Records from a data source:
▬▬▬▬▬▬▬▬▬▬

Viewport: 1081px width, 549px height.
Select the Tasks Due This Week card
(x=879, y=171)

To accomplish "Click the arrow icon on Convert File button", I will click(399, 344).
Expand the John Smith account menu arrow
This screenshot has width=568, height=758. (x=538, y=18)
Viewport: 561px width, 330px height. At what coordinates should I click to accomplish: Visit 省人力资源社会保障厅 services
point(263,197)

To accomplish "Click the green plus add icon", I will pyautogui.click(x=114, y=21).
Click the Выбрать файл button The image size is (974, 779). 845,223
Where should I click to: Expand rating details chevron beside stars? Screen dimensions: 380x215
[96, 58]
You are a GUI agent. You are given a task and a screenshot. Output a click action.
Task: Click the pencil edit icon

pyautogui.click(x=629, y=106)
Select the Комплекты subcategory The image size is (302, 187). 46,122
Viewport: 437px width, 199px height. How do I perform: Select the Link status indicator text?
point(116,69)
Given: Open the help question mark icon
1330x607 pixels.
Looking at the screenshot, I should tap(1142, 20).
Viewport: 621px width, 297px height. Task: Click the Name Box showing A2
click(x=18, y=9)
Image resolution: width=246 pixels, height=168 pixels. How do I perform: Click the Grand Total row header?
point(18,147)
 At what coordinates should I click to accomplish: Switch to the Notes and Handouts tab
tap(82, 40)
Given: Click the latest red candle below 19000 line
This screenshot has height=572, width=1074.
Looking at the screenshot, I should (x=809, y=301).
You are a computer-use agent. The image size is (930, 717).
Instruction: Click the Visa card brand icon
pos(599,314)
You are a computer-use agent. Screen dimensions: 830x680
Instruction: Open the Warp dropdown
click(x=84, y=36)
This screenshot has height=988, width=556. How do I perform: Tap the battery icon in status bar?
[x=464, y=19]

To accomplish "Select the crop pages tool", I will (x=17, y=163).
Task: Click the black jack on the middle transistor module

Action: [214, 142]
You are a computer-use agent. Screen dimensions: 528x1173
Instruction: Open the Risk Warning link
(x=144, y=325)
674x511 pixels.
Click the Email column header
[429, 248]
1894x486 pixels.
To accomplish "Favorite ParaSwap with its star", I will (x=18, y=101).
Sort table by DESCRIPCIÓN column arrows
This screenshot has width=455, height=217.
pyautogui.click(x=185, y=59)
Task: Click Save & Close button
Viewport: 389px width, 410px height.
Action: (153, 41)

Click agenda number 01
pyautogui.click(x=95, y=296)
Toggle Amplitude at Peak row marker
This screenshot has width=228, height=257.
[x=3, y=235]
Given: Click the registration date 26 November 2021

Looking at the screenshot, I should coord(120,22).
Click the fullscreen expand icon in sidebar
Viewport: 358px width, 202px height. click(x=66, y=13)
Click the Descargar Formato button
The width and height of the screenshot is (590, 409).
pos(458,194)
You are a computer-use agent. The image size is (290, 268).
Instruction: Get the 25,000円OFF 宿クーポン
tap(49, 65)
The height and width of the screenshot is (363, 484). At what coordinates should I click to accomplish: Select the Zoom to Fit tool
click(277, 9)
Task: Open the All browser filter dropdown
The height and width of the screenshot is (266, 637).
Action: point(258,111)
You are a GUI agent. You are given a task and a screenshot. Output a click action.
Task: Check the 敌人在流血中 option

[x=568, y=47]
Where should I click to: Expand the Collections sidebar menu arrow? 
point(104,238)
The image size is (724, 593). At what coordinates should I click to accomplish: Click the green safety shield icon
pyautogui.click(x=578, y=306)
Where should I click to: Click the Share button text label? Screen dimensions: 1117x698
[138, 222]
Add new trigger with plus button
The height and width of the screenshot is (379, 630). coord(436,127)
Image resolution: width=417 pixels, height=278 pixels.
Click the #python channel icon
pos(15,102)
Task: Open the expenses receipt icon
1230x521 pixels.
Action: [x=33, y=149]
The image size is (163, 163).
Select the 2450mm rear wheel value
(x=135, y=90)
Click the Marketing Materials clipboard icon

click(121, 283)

▬▬▬▬▬▬▬▬▬▬

Your reply should repeat the entries above in full, with every character intact.

Viewport: 1081px width, 549px height.
Select the Tasks Due This Week card
(x=879, y=171)

To accomplish "Click the arrow icon on Convert File button", I will click(399, 344).
Expand the John Smith account menu arrow
This screenshot has width=568, height=758. (x=538, y=18)
Viewport: 561px width, 330px height. At what coordinates should I click to accomplish: Visit 省人力资源社会保障厅 services
point(263,197)

To accomplish "Click the green plus add icon", I will pyautogui.click(x=114, y=21).
Click the Выбрать файл button The image size is (974, 779). 845,223
Where should I click to: Expand rating details chevron beside stars? Screen dimensions: 380x215
[96, 58]
You are a GUI agent. You are given a task and a screenshot. Output a click action.
Task: Click the pencil edit icon

pyautogui.click(x=629, y=106)
Select the Комплекты subcategory The image size is (302, 187). 46,122
Viewport: 437px width, 199px height. How do I perform: Select the Link status indicator text?
point(116,69)
Given: Open the help question mark icon
1330x607 pixels.
Looking at the screenshot, I should tap(1142, 20).
Viewport: 621px width, 297px height. Task: Click the Name Box showing A2
click(x=18, y=9)
Image resolution: width=246 pixels, height=168 pixels. How do I perform: Click the Grand Total row header?
point(18,147)
 At what coordinates should I click to accomplish: Switch to the Notes and Handouts tab
tap(82, 40)
Given: Click the latest red candle below 19000 line
This screenshot has height=572, width=1074.
Looking at the screenshot, I should (x=809, y=301).
You are a computer-use agent. The image size is (930, 717).
Instruction: Click the Visa card brand icon
pos(599,314)
You are a computer-use agent. Screen dimensions: 830x680
Instruction: Open the Warp dropdown
click(x=84, y=36)
This screenshot has height=988, width=556. How do I perform: Tap the battery icon in status bar?
[x=464, y=19]

To accomplish "Select the crop pages tool", I will (x=17, y=163).
Task: Click the black jack on the middle transistor module

Action: [214, 142]
You are a computer-use agent. Screen dimensions: 528x1173
Instruction: Open the Risk Warning link
(x=144, y=325)
674x511 pixels.
Click the Email column header
[429, 248]
1894x486 pixels.
To accomplish "Favorite ParaSwap with its star", I will (x=18, y=101).
Sort table by DESCRIPCIÓN column arrows
This screenshot has width=455, height=217.
pyautogui.click(x=185, y=59)
Task: Click Save & Close button
Viewport: 389px width, 410px height.
Action: (153, 41)

Click agenda number 01
pyautogui.click(x=95, y=296)
Toggle Amplitude at Peak row marker
This screenshot has width=228, height=257.
[x=3, y=235]
Given: Click the registration date 26 November 2021

Looking at the screenshot, I should coord(120,22).
Click the fullscreen expand icon in sidebar
Viewport: 358px width, 202px height. click(x=66, y=13)
Click the Descargar Formato button
The width and height of the screenshot is (590, 409).
pos(458,194)
You are a computer-use agent. The image size is (290, 268).
Instruction: Get the 25,000円OFF 宿クーポン
tap(49, 65)
The height and width of the screenshot is (363, 484). At what coordinates should I click to accomplish: Select the Zoom to Fit tool
click(277, 9)
Task: Open the All browser filter dropdown
The height and width of the screenshot is (266, 637).
Action: point(258,111)
You are a GUI agent. You are given a task and a screenshot. Output a click action.
Task: Check the 敌人在流血中 option

[x=568, y=47]
Where should I click to: Expand the Collections sidebar menu arrow? 
point(104,238)
The image size is (724, 593). At what coordinates should I click to accomplish: Click the green safety shield icon
pyautogui.click(x=578, y=306)
Where should I click to: Click the Share button text label? Screen dimensions: 1117x698
[138, 222]
Add new trigger with plus button
The height and width of the screenshot is (379, 630). coord(436,127)
Image resolution: width=417 pixels, height=278 pixels.
Click the #python channel icon
pos(15,102)
Task: Open the expenses receipt icon
1230x521 pixels.
Action: [x=33, y=149]
The image size is (163, 163).
Select the 2450mm rear wheel value
(x=135, y=90)
Click the Marketing Materials clipboard icon

click(121, 283)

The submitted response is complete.